By Liu Xiangrui | China Daily | Updated: 2015-08-13 07:24

Military doctor came of age on battlefield

A file photo of Dong in the war years. Provided to China Daily

Conditions improved after the division arrived in Shanxi province in late 1939, a relatively stable period. More students joined the class, and more teachers and study materials were provided. Lessons also became more complex.

The students had to walk about 20 kilometers to carry back tens of kilograms of food or coal on their backs each day. "We set out very early in the morning so we could have time for classes in the afternoon," Dong says.

The division established its own hospital in 1941 in the wake of the famous Hundred Regiments Battle of 1940. About 20 cave rooms served as bed wards, each housing four or five patients; four more cave spaces served as operation rooms. There were only five doctors, who were also teaching medicine.

The period from 1940-41 was hard, with little food.

"However, we all had high enthusiasm," Dong says, adding that he developed a strong interest in medical studies at the time. The students collected bones from graves in the field and used them to study anatomy. They also had some simple medical equipment by then.

As a student, Dong often heard inspiring stories about He Long and Canadian doctor Norman Bethune (1890-1939), who once worked in the division. After earning his medical degree in 1941, Dong served at the division hospital and witnessed the cruelty of war. Two of his classmates lost their lives on the frontlines.

Conditions were poor in hospitals in the rear areas.
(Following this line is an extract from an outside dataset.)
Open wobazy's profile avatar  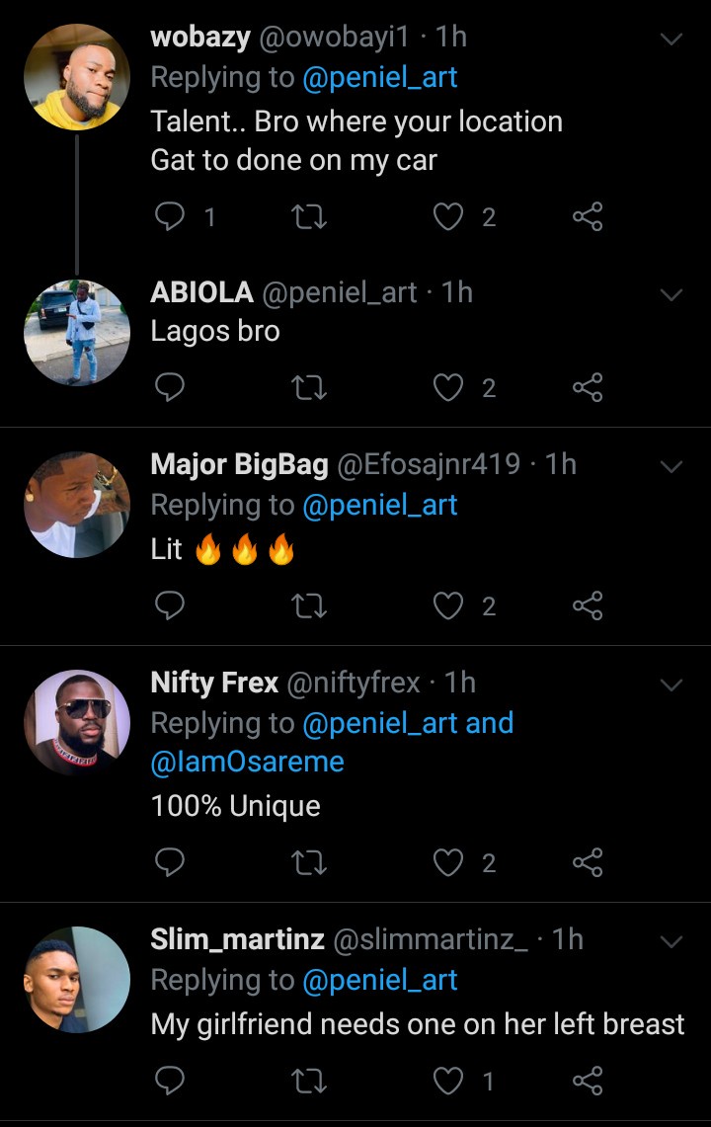(x=77, y=77)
Medicines and equipment were severely inadequate.

"The soldiers were happy to tell us about their situations and stories of the frontlines," Dong says, recalling the equation between medics and those they treated.

Dong and his colleagues tried all known means-and sometimes ingenuity-to treat the wounded. For example, to treat ulcers in the lower legs suffered by many soldiers then, they even attempted skin grafts. That didn't work, but Dong finally applied hot compression to improve the blood flow, and that worked on some patients.
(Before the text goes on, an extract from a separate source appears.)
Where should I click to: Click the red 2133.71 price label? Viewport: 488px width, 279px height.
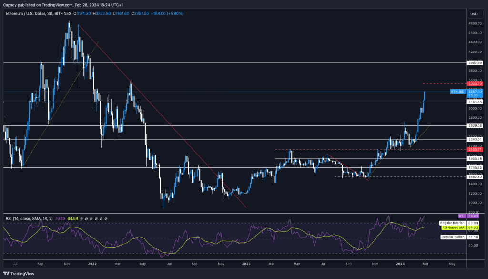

Another time, a patient was in great pain due to a tumor in a subclavian artery in his chest and needed urgent surgery. But the main surgeon was away, so Dong and his colleagues jumped in to operate, facing the great risk of unstoppable bleeding in case of accident. One of them had his autopsy textbook at the bedside for reference.

Lacking proper equipment, they tied a rope around the patient to prevent bleeding before making an incision to ease pressure from the tumor. The patient got relief and recovered.

Dong says much of the team's knowledge came not from books but actually working on patients.

The military hospital also treated many local civilians for free, he adds.

Later, Dong served as a surgeon on the battlefieds of Korea in the early '50s. Since then, Dong worked in several hospitals and research organizations before he retired as the deputy director of Chinese Academy of Medical Sciences in 1985.